── Records supplied

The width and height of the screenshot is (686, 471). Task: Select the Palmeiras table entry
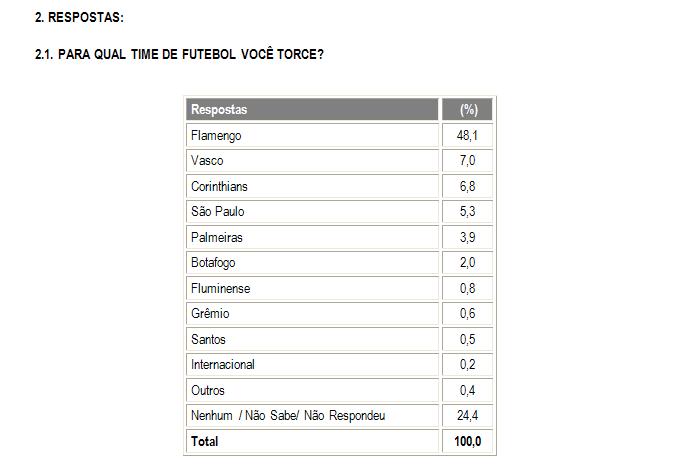coord(216,238)
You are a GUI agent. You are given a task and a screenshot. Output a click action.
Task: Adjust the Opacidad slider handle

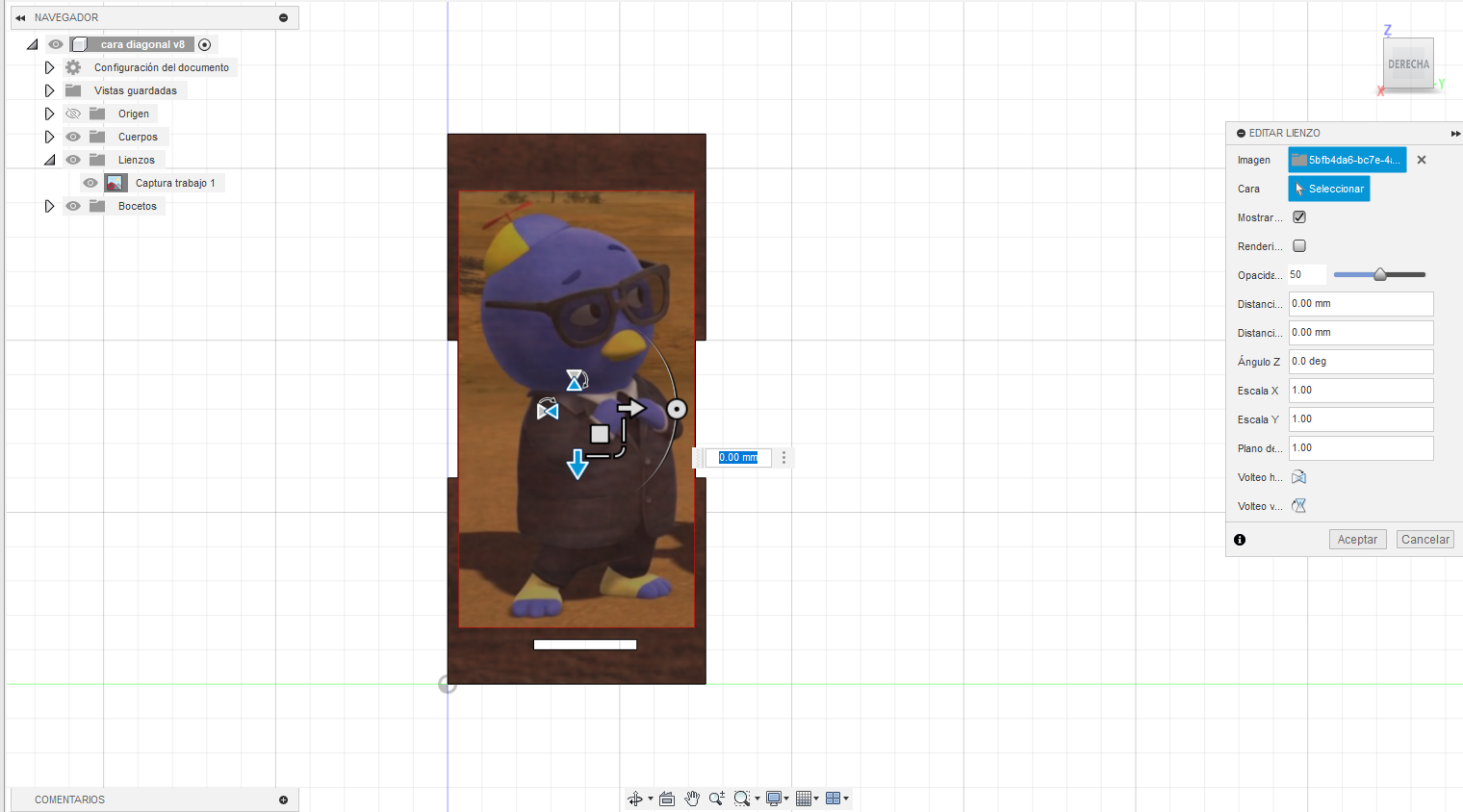pyautogui.click(x=1381, y=274)
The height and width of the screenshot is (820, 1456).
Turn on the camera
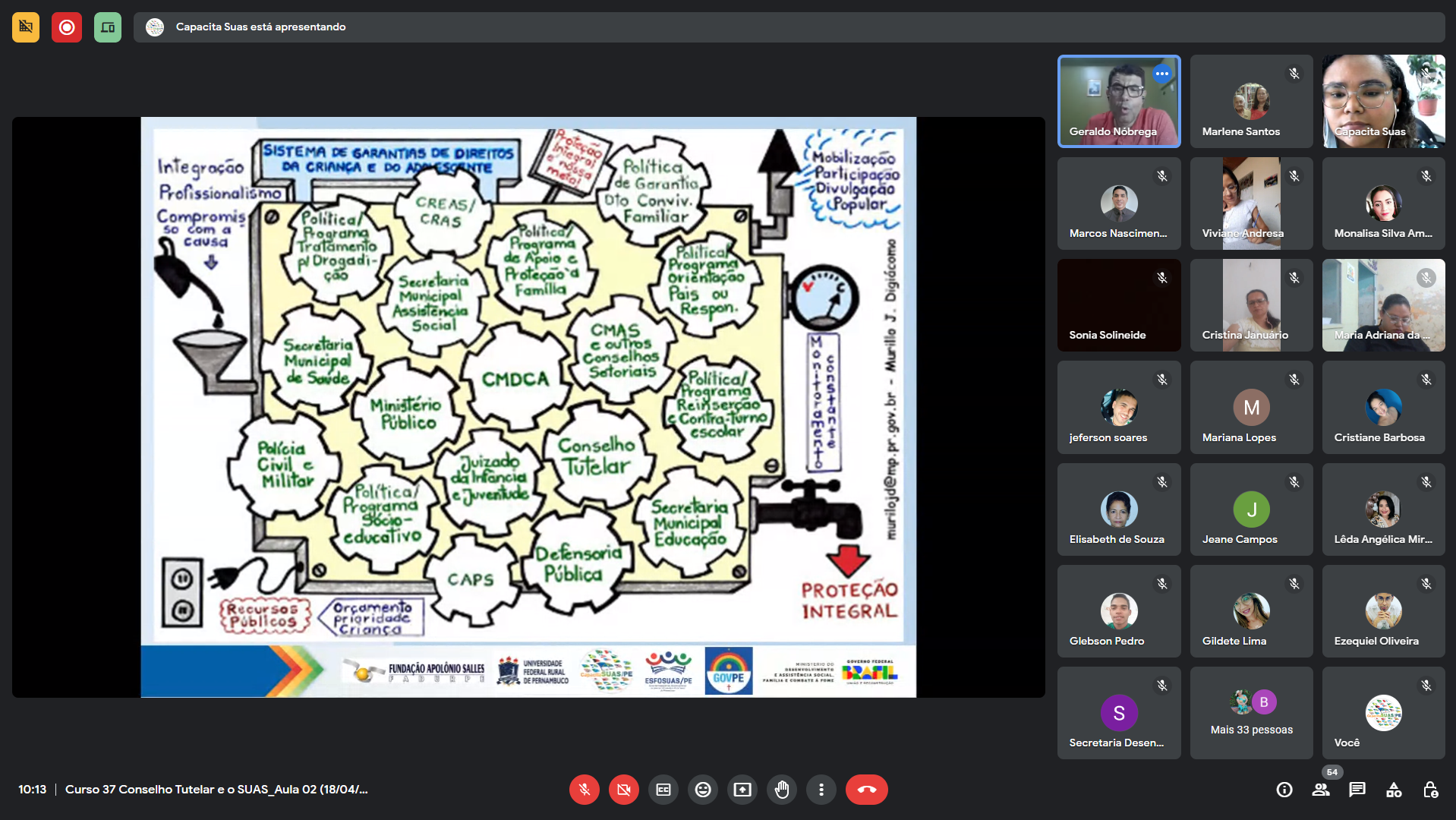tap(623, 790)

────

Reproduce everything from the line containing "The height and" down to the end of the entries, word for word, and leave the pictures out.

◆ **Correct output**:
The height and width of the screenshot is (820, 1456).
Turn on the camera
tap(623, 790)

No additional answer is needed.